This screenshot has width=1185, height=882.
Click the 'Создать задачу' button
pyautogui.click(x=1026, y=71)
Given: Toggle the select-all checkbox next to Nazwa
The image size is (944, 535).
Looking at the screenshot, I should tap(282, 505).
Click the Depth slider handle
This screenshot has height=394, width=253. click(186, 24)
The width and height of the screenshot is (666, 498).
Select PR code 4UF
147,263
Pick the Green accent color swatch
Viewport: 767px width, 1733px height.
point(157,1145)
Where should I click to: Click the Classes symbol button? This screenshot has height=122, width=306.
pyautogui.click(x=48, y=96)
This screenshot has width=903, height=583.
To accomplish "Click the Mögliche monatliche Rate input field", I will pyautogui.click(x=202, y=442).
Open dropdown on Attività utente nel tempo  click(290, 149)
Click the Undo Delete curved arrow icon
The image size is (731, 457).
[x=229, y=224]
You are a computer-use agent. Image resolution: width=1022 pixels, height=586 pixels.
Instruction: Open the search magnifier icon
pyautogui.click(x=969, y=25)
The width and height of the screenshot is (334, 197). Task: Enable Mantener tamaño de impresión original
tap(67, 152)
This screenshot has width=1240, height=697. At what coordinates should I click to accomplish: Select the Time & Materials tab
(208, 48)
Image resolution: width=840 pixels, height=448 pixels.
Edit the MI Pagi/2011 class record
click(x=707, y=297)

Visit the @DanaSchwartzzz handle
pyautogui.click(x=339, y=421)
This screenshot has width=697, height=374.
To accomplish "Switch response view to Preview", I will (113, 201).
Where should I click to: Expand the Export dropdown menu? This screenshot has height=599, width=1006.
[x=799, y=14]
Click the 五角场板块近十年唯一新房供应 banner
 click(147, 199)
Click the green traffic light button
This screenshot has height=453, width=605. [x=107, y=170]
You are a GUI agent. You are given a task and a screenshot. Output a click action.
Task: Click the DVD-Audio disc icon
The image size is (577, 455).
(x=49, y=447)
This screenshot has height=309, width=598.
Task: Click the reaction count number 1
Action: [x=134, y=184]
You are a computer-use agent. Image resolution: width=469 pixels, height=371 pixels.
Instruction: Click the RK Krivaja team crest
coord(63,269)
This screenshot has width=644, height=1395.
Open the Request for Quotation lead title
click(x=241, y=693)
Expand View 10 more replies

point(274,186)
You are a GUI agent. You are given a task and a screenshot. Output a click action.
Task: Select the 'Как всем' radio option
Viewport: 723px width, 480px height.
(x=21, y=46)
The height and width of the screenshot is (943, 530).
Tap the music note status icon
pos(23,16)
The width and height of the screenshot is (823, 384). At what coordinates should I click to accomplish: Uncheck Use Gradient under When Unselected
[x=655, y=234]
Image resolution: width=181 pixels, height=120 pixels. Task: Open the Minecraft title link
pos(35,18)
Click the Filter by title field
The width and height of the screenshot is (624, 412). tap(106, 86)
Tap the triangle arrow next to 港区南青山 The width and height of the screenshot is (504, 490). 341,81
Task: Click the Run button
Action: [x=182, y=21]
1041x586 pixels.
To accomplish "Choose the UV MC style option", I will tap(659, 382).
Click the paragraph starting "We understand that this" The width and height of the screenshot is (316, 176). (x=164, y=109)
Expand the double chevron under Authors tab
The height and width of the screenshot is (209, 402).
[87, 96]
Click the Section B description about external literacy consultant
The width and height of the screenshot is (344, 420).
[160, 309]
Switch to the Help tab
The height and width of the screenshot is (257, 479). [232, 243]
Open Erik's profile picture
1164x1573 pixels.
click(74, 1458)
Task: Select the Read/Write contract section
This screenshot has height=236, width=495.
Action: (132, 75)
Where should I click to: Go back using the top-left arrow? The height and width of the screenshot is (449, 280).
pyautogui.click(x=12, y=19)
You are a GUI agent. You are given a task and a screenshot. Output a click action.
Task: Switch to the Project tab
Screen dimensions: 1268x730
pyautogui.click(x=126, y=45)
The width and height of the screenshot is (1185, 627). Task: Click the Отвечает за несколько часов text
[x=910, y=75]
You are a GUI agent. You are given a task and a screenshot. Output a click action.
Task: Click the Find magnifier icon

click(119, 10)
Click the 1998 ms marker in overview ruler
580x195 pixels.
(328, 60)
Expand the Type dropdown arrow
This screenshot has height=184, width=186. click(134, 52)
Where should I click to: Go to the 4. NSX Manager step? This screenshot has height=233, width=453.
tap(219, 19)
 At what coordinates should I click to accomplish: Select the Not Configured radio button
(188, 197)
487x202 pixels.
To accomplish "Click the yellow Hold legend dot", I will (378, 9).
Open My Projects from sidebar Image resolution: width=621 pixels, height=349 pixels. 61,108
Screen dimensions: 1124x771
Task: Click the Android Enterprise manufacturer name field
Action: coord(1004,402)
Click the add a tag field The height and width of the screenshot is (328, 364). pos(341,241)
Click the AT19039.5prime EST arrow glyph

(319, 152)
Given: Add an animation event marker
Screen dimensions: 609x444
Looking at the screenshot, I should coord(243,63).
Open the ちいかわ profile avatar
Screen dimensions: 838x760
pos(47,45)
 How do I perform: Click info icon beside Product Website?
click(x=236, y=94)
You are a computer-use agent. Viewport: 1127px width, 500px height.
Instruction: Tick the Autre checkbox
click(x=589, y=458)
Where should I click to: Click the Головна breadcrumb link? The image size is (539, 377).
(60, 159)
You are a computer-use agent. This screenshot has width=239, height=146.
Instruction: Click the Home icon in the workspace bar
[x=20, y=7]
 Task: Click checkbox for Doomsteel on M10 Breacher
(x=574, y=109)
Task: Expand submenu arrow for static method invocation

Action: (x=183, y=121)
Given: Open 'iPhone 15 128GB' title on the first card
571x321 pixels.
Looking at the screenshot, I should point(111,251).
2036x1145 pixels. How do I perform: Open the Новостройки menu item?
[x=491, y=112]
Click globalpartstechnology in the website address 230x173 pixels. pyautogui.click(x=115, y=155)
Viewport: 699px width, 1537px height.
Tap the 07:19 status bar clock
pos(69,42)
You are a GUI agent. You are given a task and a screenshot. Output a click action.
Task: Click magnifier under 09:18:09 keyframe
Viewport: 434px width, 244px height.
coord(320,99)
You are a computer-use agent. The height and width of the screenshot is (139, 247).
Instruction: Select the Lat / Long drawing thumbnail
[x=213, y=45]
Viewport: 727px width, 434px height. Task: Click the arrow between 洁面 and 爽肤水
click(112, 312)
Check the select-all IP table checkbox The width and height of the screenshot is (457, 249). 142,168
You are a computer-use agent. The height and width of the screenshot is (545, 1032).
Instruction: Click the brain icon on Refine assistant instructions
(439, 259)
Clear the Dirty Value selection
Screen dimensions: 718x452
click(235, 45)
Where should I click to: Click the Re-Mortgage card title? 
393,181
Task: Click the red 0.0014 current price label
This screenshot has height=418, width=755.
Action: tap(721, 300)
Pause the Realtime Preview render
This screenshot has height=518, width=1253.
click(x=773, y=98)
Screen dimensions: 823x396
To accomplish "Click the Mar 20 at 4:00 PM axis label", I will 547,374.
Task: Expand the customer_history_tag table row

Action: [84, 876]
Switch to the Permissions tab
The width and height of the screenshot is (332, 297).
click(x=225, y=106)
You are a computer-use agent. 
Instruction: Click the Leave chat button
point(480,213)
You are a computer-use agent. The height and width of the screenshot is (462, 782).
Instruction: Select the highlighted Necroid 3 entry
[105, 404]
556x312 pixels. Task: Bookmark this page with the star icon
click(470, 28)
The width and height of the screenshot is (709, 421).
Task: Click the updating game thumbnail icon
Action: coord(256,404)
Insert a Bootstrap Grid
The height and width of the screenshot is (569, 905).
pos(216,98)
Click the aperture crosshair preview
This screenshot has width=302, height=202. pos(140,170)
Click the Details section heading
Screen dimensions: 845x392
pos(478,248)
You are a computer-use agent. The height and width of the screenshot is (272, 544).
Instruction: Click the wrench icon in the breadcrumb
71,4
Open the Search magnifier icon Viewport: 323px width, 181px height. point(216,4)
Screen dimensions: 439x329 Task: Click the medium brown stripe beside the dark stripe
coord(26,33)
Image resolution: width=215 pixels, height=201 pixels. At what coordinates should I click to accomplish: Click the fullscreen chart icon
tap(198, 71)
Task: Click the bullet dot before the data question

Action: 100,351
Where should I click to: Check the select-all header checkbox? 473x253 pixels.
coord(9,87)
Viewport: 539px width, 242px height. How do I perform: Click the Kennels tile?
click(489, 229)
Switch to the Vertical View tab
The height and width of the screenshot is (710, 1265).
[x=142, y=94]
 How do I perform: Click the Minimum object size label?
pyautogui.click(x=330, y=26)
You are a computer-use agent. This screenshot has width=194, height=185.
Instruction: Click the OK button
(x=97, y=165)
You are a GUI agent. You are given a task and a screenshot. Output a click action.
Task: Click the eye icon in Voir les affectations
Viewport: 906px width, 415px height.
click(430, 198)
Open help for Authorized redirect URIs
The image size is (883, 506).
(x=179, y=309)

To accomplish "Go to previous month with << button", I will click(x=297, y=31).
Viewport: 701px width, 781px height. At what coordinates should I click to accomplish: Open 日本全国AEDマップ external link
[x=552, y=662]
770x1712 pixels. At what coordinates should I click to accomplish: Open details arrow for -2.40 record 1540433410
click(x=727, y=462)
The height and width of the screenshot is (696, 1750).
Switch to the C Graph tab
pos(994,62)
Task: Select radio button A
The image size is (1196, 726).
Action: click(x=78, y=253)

◇ ◇ ◇ ◇ ◇

Problem requirements: To answer, copy each line from the material above that has the word "marker".

Solution below:
Click the 1998 ms marker in overview ruler
Given: Add an animation event marker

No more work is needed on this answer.